**About this task:** Restate the entries below without a single change.

□ □ □ □

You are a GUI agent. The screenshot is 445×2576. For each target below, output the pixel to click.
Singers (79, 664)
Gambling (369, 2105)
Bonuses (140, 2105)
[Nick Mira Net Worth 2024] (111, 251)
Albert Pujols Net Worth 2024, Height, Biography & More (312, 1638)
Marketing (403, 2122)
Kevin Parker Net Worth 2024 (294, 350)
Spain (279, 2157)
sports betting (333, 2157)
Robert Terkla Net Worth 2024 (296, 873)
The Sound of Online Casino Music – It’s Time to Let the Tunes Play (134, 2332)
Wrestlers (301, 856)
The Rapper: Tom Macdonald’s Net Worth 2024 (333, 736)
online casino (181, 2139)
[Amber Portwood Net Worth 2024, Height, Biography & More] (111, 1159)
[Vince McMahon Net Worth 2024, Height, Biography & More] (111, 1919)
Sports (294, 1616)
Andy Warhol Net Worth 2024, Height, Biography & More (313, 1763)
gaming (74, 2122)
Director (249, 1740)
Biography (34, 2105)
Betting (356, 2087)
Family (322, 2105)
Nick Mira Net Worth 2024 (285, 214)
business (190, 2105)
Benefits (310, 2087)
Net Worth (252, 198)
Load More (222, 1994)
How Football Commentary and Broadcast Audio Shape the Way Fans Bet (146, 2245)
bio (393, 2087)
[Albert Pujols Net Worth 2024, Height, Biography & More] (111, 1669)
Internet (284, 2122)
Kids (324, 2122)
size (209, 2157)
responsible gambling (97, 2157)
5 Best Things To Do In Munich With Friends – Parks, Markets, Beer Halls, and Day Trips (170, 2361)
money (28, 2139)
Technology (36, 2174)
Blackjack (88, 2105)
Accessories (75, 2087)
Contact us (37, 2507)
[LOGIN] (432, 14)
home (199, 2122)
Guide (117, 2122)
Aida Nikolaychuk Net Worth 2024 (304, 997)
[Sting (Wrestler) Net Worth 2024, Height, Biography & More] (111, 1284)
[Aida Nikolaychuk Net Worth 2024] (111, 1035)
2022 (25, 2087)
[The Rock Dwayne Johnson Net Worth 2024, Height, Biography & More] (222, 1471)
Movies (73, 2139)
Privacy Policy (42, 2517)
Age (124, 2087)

□ □ □ □

**Answer for the task:**
You are a GUI agent. The screenshot is 445×2576. For each target below, output the pixel to click.
Singers (79, 664)
Gambling (369, 2105)
Bonuses (140, 2105)
[Nick Mira Net Worth 2024] (111, 251)
Albert Pujols Net Worth 2024, Height, Biography & More (312, 1638)
Marketing (403, 2122)
Kevin Parker Net Worth 2024 (294, 350)
Spain (279, 2157)
sports betting (333, 2157)
Robert Terkla Net Worth 2024 (296, 873)
The Sound of Online Casino Music – It’s Time to Let the Tunes Play (134, 2332)
Wrestlers (301, 856)
The Rapper: Tom Macdonald’s Net Worth 2024 (333, 736)
online casino (181, 2139)
[Amber Portwood Net Worth 2024, Height, Biography & More] (111, 1159)
[Vince McMahon Net Worth 2024, Height, Biography & More] (111, 1919)
Sports (294, 1616)
Andy Warhol Net Worth 2024, Height, Biography & More (313, 1763)
gaming (74, 2122)
Director (249, 1740)
Biography (34, 2105)
Betting (356, 2087)
Family (322, 2105)
Nick Mira Net Worth 2024 (285, 214)
business (190, 2105)
Benefits (310, 2087)
Net Worth (252, 198)
Load More (222, 1994)
How Football Commentary and Broadcast Audio Shape the Way Fans Bet (146, 2245)
bio (393, 2087)
[Albert Pujols Net Worth 2024, Height, Biography & More] (111, 1669)
Internet (284, 2122)
Kids (324, 2122)
size (209, 2157)
responsible gambling (97, 2157)
5 Best Things To Do In Munich With Friends – Parks, Markets, Beer Halls, and Day Trips (170, 2361)
money (28, 2139)
Technology (36, 2174)
Blackjack (88, 2105)
Accessories (75, 2087)
Contact us (37, 2507)
[LOGIN] (432, 14)
home (199, 2122)
Guide (117, 2122)
Aida Nikolaychuk Net Worth 2024 (304, 997)
[Sting (Wrestler) Net Worth 2024, Height, Biography & More] (111, 1284)
[Aida Nikolaychuk Net Worth 2024] (111, 1035)
2022 (25, 2087)
[The Rock Dwayne Johnson Net Worth 2024, Height, Biography & More] (222, 1471)
Movies (73, 2139)
Privacy Policy (42, 2517)
Age (124, 2087)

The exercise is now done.